93.9% of residents lived in urban areas, while 6.1% lived in rural areas.

There were 1,140 households, of which 33.7% had children under the age of 18 living in them. Of all households, 73.4% were married-couple households, 9.2% were households with a male householder and no spouse or partner present, and 12.5% were households with a female householder and no spouse or partner present. About 12.6% of all households were made up of individuals and 6.5% had someone living alone who was 65 years of age or older.

There were 1,181 housing units, with an average density of 237.34 /sqmi. The population density was 637.26 PD/sqmi. Of the housing units, 3.5% were vacant. The homeowner vacancy rate was 1.0% and the rental vacancy rate was 0.0%.

===Income and poverty===
The median income for a household in the village was $197,188, and the median income for a family was $210,521. Males had a median income of $151,563 versus $81,979 for females.

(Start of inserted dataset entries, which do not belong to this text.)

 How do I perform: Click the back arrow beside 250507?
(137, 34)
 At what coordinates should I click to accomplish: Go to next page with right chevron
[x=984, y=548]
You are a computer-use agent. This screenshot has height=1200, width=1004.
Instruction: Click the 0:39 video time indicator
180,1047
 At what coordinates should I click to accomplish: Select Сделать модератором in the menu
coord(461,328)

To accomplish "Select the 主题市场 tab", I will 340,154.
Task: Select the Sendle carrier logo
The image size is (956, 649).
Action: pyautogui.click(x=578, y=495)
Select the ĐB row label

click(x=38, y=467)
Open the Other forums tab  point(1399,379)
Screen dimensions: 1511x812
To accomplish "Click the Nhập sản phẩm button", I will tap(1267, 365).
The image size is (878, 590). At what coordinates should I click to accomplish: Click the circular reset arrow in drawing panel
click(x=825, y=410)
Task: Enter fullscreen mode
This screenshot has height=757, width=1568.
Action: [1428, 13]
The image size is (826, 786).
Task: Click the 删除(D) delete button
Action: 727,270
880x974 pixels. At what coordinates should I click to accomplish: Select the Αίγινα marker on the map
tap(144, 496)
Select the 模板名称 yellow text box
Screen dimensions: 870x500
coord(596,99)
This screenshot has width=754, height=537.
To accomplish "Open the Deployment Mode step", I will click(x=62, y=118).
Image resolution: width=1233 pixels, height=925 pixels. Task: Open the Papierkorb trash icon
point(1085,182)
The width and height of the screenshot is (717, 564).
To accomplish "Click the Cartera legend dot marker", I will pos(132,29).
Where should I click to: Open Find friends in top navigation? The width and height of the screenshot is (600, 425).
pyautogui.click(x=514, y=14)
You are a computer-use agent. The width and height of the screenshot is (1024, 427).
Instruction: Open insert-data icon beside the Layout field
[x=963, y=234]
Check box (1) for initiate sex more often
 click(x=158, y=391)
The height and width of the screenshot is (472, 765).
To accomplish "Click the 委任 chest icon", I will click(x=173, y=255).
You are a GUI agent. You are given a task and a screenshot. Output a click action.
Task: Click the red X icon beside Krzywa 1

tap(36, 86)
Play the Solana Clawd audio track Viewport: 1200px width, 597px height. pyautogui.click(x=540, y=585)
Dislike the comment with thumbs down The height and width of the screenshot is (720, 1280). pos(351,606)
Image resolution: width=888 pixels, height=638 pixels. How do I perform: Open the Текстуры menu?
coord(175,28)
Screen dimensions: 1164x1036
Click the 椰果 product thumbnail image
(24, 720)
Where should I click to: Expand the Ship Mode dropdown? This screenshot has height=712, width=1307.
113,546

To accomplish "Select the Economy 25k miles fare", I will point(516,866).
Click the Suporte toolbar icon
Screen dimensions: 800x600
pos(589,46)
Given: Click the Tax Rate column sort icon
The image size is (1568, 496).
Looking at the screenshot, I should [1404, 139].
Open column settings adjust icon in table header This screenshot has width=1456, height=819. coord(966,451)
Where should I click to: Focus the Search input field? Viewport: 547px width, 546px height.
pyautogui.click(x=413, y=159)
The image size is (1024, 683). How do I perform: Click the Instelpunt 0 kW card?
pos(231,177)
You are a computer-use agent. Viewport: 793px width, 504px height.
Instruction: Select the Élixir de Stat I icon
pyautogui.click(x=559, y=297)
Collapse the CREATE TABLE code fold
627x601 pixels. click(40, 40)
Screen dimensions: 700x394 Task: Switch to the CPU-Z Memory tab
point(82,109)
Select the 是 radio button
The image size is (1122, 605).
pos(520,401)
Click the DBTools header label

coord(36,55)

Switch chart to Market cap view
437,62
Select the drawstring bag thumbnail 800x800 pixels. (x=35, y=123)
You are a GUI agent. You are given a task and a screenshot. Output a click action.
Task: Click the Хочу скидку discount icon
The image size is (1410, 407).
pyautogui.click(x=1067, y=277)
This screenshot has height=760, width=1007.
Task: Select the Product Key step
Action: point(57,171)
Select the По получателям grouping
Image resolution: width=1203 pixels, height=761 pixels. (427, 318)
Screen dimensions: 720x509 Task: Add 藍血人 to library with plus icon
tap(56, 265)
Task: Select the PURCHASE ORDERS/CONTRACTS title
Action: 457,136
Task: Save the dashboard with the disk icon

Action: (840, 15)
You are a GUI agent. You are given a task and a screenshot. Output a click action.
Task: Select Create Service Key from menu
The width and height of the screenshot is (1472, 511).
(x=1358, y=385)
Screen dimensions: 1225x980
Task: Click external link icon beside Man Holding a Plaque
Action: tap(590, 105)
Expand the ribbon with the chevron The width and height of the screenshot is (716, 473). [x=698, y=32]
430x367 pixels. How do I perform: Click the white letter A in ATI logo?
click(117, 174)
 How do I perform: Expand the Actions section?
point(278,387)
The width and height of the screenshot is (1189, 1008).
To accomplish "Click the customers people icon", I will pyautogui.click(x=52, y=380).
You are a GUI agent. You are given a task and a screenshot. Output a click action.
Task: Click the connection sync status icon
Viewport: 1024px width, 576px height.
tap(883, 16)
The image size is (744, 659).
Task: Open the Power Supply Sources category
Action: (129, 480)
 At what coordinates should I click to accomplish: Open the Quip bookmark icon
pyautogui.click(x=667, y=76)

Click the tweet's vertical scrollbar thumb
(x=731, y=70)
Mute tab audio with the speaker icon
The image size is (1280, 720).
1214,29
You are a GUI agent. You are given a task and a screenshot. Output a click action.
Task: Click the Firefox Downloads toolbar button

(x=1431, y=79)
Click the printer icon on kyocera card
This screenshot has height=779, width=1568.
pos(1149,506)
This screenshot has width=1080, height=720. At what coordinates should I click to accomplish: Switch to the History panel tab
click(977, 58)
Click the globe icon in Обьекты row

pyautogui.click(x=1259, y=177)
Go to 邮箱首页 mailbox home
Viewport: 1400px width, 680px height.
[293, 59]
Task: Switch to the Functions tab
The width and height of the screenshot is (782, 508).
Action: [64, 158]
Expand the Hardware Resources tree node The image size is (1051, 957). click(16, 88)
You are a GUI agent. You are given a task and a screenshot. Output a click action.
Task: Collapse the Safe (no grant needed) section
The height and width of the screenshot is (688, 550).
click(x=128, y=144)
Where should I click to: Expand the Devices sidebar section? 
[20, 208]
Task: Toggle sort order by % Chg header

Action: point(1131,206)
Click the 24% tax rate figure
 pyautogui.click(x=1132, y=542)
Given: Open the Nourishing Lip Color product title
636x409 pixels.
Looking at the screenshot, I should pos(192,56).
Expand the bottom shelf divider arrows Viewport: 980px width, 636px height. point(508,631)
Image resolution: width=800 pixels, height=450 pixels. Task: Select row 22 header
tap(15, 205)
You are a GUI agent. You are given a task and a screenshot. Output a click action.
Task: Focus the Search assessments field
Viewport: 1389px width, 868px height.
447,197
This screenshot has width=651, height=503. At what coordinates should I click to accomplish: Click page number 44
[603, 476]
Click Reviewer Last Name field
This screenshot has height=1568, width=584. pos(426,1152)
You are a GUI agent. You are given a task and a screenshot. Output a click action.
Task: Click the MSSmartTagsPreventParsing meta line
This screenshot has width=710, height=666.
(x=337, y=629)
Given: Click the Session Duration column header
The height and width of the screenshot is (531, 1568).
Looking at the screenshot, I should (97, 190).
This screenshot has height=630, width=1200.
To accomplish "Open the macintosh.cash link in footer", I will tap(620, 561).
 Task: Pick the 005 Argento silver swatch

The per capita income for the village was $97,794. About 2.3% of families and 4.9% of the population were below the poverty line, including 2.9% of those under age 18 and 7.0% of those age 65 or over.
==Notable people==
- Peter DiFronzo (1933–2020), mobster (Chicago Outfit)
- Lane Hutson (b. 2004), professional hockey player and NHL Calder Cup winner.
- Quinn Hutson (b. 2002), professional hockey player.
- Brent Sherman (b. 1974), racing driver.
- Joe Walsh (b. 1961), radio host and former Representative for Illinois' 8th congressional district.